This week, Apple removed Group FaceTime from the beta for iOS 12 and macOS Mojave. The company indicated that the feature will not appear in the initial release, but will rather appear in a subsequent update released later in the year.
For people who were excited about audio and video chats with multiple friends, this is a bummer. (I heard from several people who said their kids were especially looking forward to using the feature, or were using it in the beta period and were sad that it’s going to be removed for a little while.)
But I’m a little less down on Apple making this decision. Every time I used Group FaceTime in the iOS and macOS betas, it was far from flawless. I had connection problems, video and audio would disappear and reappear at random, sometimes a person would appear multiple times in my view (or disappear altogether), and there were numerous cosmetic defects to the interface, too. It seemed… very beta. And clearly someone at Apple decided it was just not going to be solid enough by release time.
More broadly, though, I support this sort of move because it’s Apple realizing that it has a particular quality standard it’s supposed to meet, especially for new features. It can’t be easy to delay a banner feature of your next operating-system release, but when the alternative is releasing something that’s not good enough, this is the right choice.
When you run with the big dogs
The fact is, Apple is one of the most valuable and important companies in the world. Even when it was small, it tended to attract the attention of the media in ways that larger companies didn’t. That has only multiplied in the years since the release of the iPhone sent Apple into the stratosphere.

Today, the slightest mistake or misstep is magnified a thousandfold. Consider that weird bug that slowed down MacBook Pros for about a week. Or a flaw in a few iPhone 7’s that made them make a weird noise when under heavy load. The list goes on.
At Apple’s scale, even minor manufacturing defects affecting a tiny percentage of products—something so common in large-scale manufacturing that we have a name for those products, they’re “lemons”—means that Apple is making thousands of them. A flaw that affects 0.01 percent of iPhones would result in more than 20,000 flawed iPhones.
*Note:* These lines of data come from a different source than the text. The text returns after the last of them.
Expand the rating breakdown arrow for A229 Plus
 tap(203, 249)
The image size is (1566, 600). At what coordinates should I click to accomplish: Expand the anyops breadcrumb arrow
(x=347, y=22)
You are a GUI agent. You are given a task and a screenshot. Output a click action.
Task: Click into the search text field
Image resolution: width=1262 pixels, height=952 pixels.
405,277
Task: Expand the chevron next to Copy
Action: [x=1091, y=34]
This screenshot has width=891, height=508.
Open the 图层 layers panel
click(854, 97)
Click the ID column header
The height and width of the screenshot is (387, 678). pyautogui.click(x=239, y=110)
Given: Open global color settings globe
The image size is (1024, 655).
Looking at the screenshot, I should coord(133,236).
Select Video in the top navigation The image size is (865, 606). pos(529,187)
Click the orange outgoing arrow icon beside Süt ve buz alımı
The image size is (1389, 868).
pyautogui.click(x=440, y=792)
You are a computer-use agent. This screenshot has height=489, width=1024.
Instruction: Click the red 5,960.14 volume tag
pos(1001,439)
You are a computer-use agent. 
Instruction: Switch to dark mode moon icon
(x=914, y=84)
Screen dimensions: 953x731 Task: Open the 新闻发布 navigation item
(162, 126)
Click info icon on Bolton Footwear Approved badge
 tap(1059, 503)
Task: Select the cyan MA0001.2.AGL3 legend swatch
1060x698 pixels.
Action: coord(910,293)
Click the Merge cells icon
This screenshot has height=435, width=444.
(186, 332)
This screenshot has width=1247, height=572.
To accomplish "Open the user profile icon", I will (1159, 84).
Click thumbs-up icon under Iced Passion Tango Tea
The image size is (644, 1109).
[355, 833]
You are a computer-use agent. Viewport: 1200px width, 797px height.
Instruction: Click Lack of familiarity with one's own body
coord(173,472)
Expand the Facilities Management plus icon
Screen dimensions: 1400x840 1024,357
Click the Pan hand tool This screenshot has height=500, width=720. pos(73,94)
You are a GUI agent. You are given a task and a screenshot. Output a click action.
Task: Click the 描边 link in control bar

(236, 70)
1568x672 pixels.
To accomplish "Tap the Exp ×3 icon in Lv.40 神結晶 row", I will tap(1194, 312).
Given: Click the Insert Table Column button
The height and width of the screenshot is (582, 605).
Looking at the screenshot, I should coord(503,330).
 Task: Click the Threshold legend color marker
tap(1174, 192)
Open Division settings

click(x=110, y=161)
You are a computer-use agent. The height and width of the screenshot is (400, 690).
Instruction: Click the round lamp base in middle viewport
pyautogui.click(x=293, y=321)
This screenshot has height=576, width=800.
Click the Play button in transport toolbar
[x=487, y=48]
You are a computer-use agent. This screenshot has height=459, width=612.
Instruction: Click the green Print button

Any flaw in any Apple product—whether systemic or a one-off—will cause a full-on media explosion. Why step into one of those knowingly? With FaceTime, Apple can just let the software cook a little longer and sidestep one potential controversy. (Don’t worry—there will always be another one. Who wants to bet me that this fall’s iPhone roll-out won’t lead to a breathless YouTube video that reveals a shocking-but-minor flaw?)
Apple has learned its lesson
The decision to delay Group FaceTime is encouraging because it’s part of a pattern. In the past few years, Apple has become much more willing to delay OS features that aren’t ready, even if they were part of the initial marketing roll-out at the Worldwide Developer Conference in June. (A past iteration of Apple would’ve shipped every single one of those features, whether they were ready or not.)
Just a few recent examples include Messages in the Cloud, which was announced for iOS 11 and arrived this spring. The last thing Apple needed to do was screw up the text message history of billions of customers… so it waited until the feature felt more solid.

Portait Mode made its debut with the iPhone 7 Plus, but it came in a laer software update.
Or consider Portrait Mode, a banner feature of the iPhone 7 Plus. Presumably Apple intended for that feature to ship on the iPhone 7 Plus when it came from the factory, but it wasn’t ready. So the company announced that it would be enabled in a later software update. (And when that update came, it was still sold as a “beta” feature, essentially a label warning users that it might be a bit unreliable, in order to reduce outrage if and when it didn’t work reliably.)
And then there’s AirPlay 2, a banner feature of iOS 11 that shipped almost a year after it was announced. Based on what I’ve heard, AirPlay 2 just didn’t work right and Apple had to do a major overhaul of the software. Better to delay that feature than ship something broken and spend the next six months apologizing and promising you’ll fix it.
Lurking beneath the surface
I can congratulate Apple for being smart enough to not ship broken software when it can avoid it, but it’s worth pointing out that this sort of thing still shouldn’t be happening on a regular basis. There is a worrying trend of Apple misjudging its ability to ship certain features and products, at least at the time they expected.
The first step is not releasing buggy software. The next step is being a better judge of what features can be shipped in a given timeframe, so Apple can stop making promises it can’t keep. That’s a much harder, more complex challenge—but it’s something Apple should work to change. Maybe it can change that by altering its software processes, but maybe it needs to consider something more radical: announcing and rolling out OS features throughout the year in smaller updates, rather than pegging everything to an annual fall iOS roll-out.
In a way, these delays of iOS features are already creating this roll-out schedule, because we got Messages sync in the spring, AirPlay 2 in the summer, and will apparently get Group FaceTime in the late fall or early winter. Perhaps this is as simple as Apple announcing its operating-system releases as a collection of features that will roll out across an entire calendar year, rather than promising to hit a single date. “Here’s a look at what we’ve got in store for iOS over the next year,” they could say on stage.
At this point, that’s the truth of the matter. Maybe Apple should just admit it and move on. It would be one less thing Apple would need to apologize for.